This repository created according to peer assessments for "Getting and Cleaning Data Course"
##About project
The purpose of this project is to demonstrate ability to collect, work with, and clean a data set. The goal is to prepare tidy data that can be used for later analysis.
The data linked to from the course website represent data collected from the accelerometers from the Samsung Galaxy S smartphone. A full description is available at the site where the data was obtained:
http://archive.ics.uci.edu/ml/datasets/Human+Activity+Recognition+Using+Smartphones
##Files descriotion
'UCI HAR Dataset' directory with raw data
README.md - provides information about project and description of script workflow (all data transformation)
run_analysis.R - file with code for performing analysis
result.txt - result data
codebook.md - вescription of variables in the result data (original variables (features) description can be find in 'UCI HAR Dataset' directory)
##Script description run_analysis.R - code for performing analysis.
First of all, the script loads and setups necessary environment and variables.
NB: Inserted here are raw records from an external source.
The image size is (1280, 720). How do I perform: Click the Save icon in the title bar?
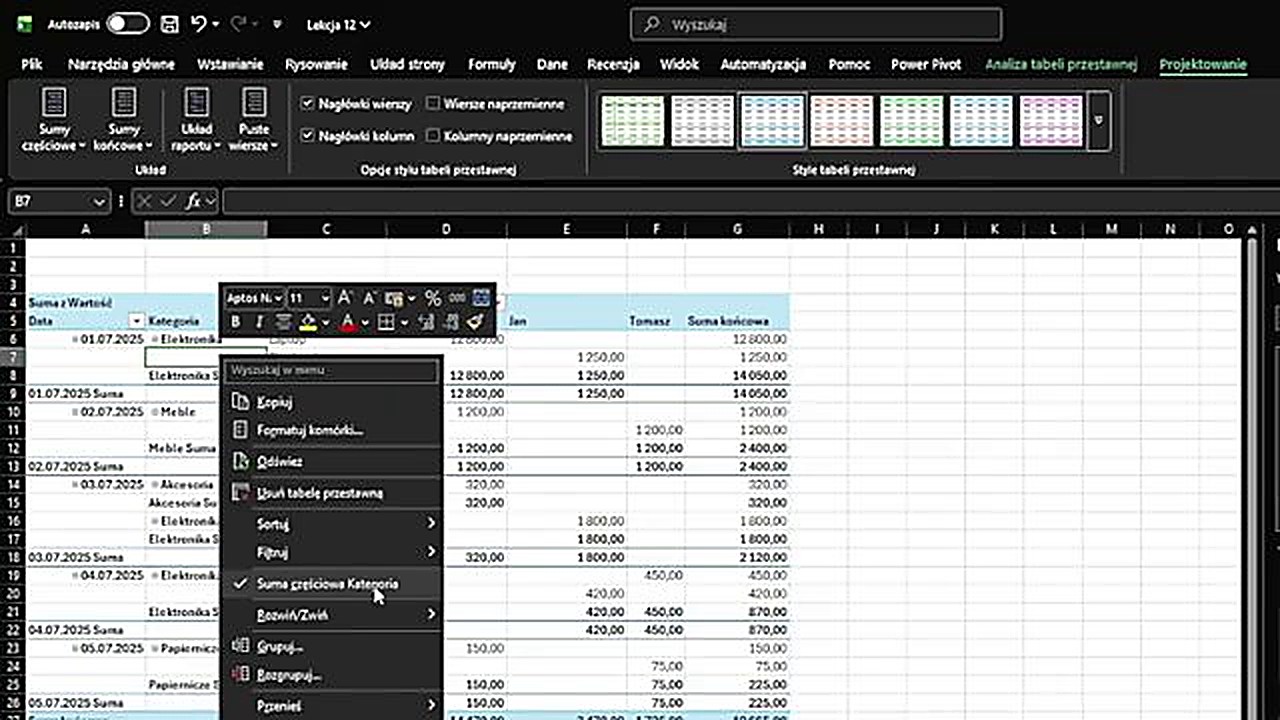click(x=170, y=24)
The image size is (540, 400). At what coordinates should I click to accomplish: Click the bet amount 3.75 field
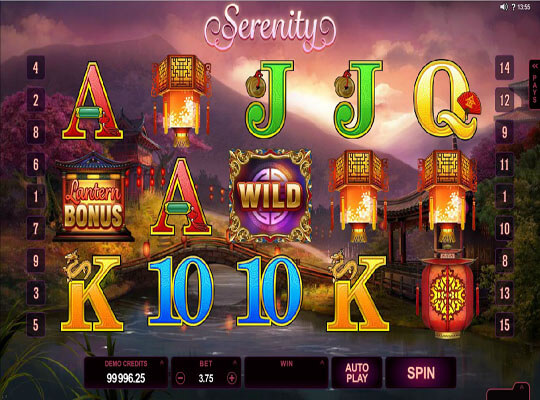[x=206, y=378]
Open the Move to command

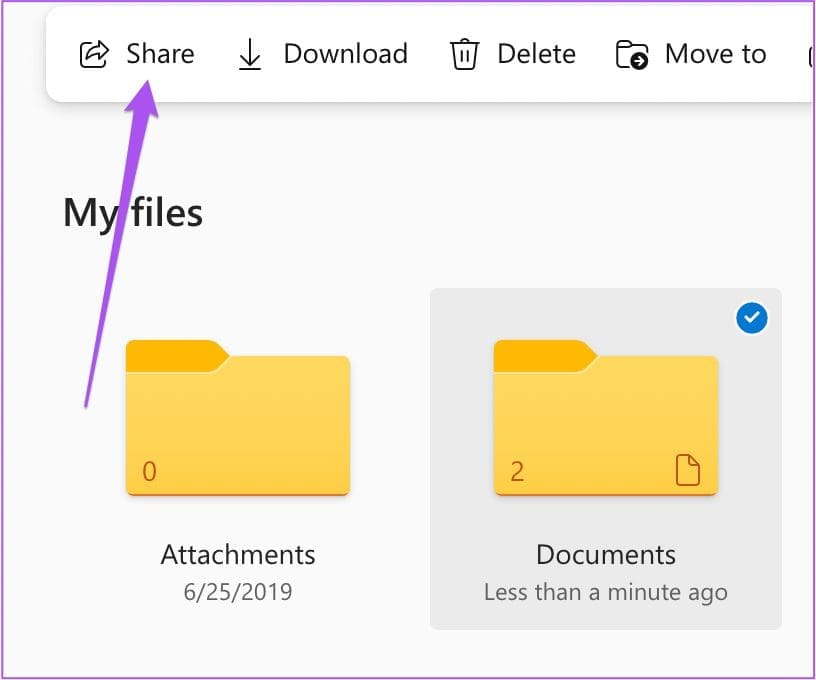tap(714, 54)
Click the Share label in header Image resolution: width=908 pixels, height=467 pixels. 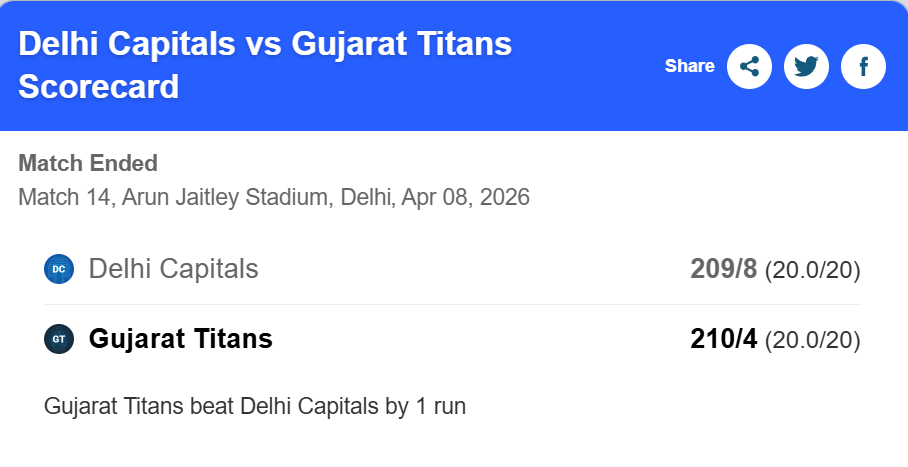coord(690,67)
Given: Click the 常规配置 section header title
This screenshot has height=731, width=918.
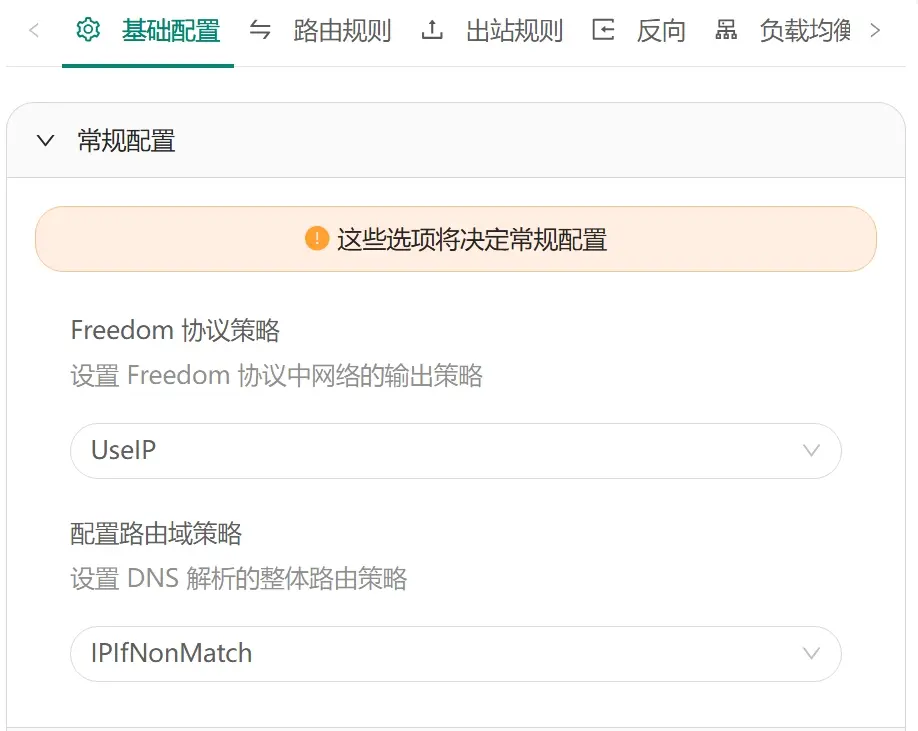Looking at the screenshot, I should 126,141.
Assuming r working directory sets to project root directory.
obtainData - additional function for downloading and unzipping data from the Web. If directory already exist, downloading will be skipped. Takes as input the target URL and name of directory for storing data.
getFilePath - function for generating path from sequence of directories. Takes as input an ordered sequence of directories.
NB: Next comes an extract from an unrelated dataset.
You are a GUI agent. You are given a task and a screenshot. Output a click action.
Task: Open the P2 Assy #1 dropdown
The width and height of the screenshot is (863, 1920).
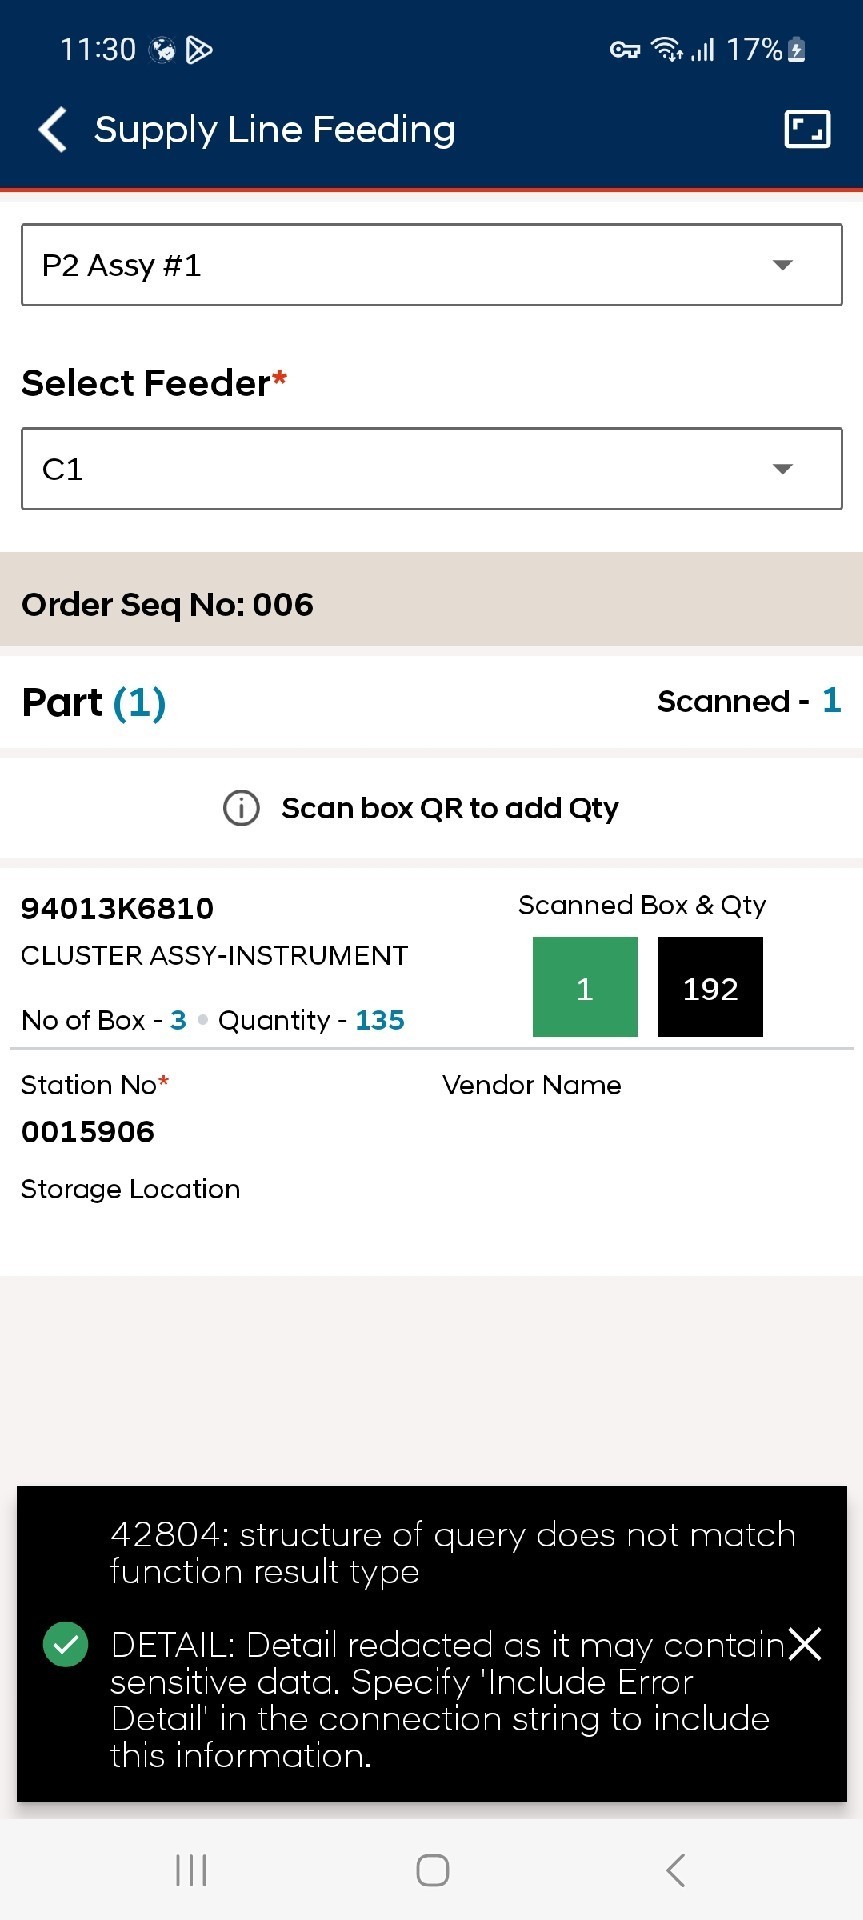coord(431,265)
readData - wrapper for reading data from file to data frame. Takes as input the path to data assuming datasetDirectory already include in path.
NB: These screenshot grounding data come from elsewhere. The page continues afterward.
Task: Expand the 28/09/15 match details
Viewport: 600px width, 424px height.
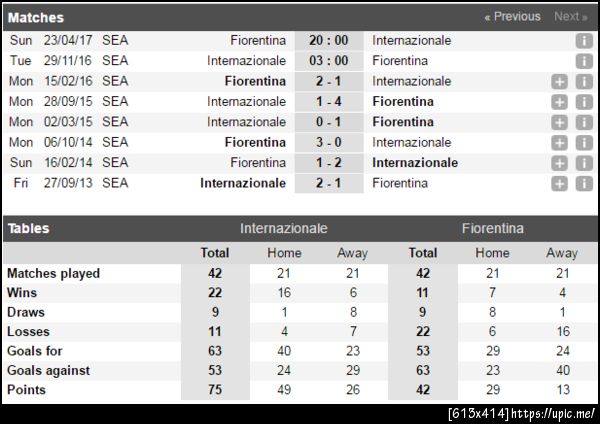Action: 560,102

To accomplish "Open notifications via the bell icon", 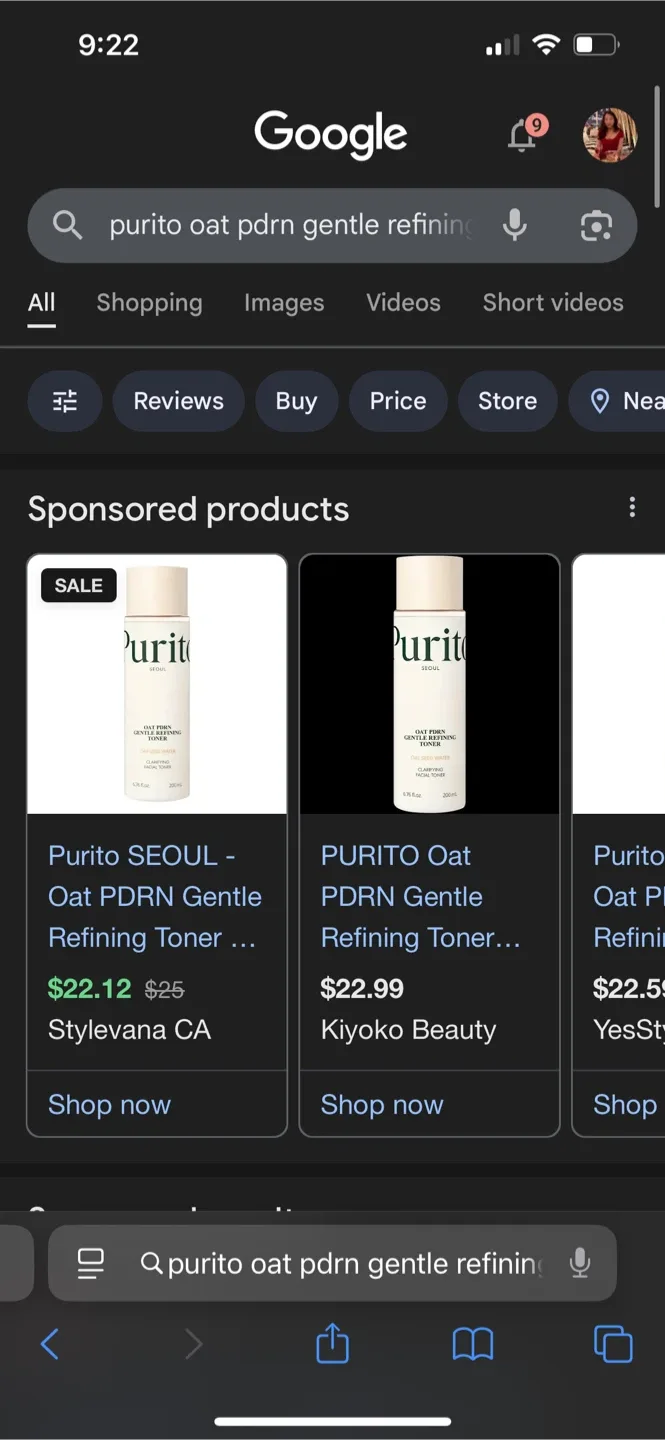I will [x=521, y=134].
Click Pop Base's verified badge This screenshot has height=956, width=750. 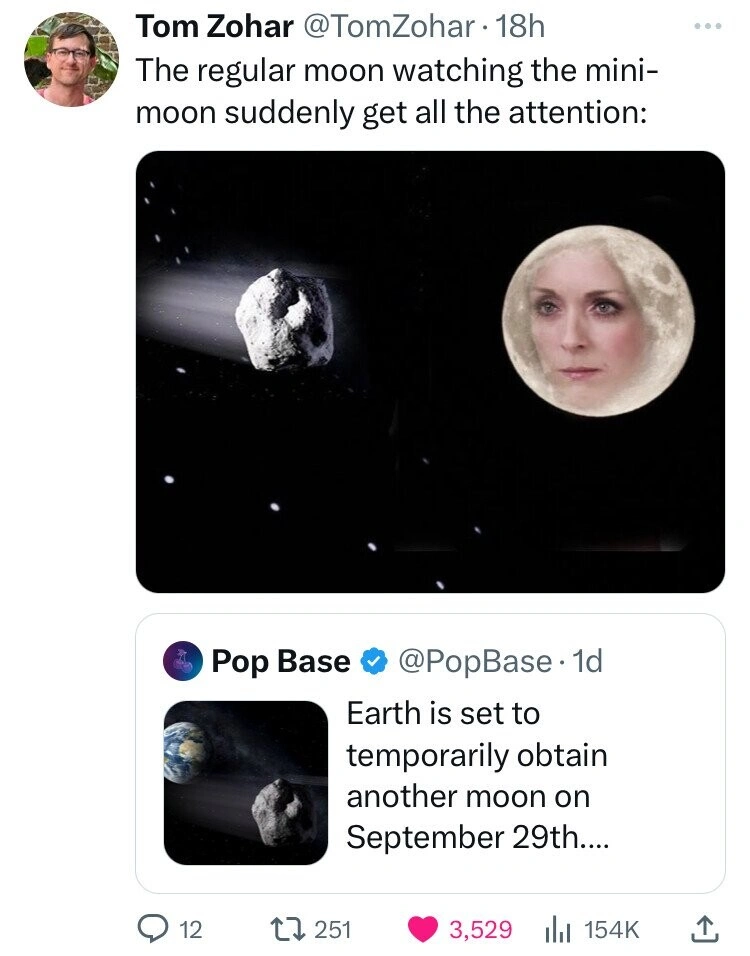click(373, 661)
The processing starts with the reading data sets and the merging it together. Column names are specified in accordance to "features.txt" file. Result stored in inputData.
Data frame meanAndStdMeas storing only the measurements on the mean and standard deviation for each measurement from inputData.
Next step is reading output signals - activity, - and setting it to data frame.
Then the script edits the column names replacing the reduction and noisy literals. Script also reads the subject data and adds it in the data frame.
Finally, for more convenience, meanAndStdMeas storing as data.table into firstTidyDataSet. Then the average of each variable for each activity and each subject is calculated and stored in secondTidyDataSet.
Last step is creating comma separated text file named "result.txt" which contains secondTidyDataSet.
The file can be found in the repository near run_analysis.R scripts.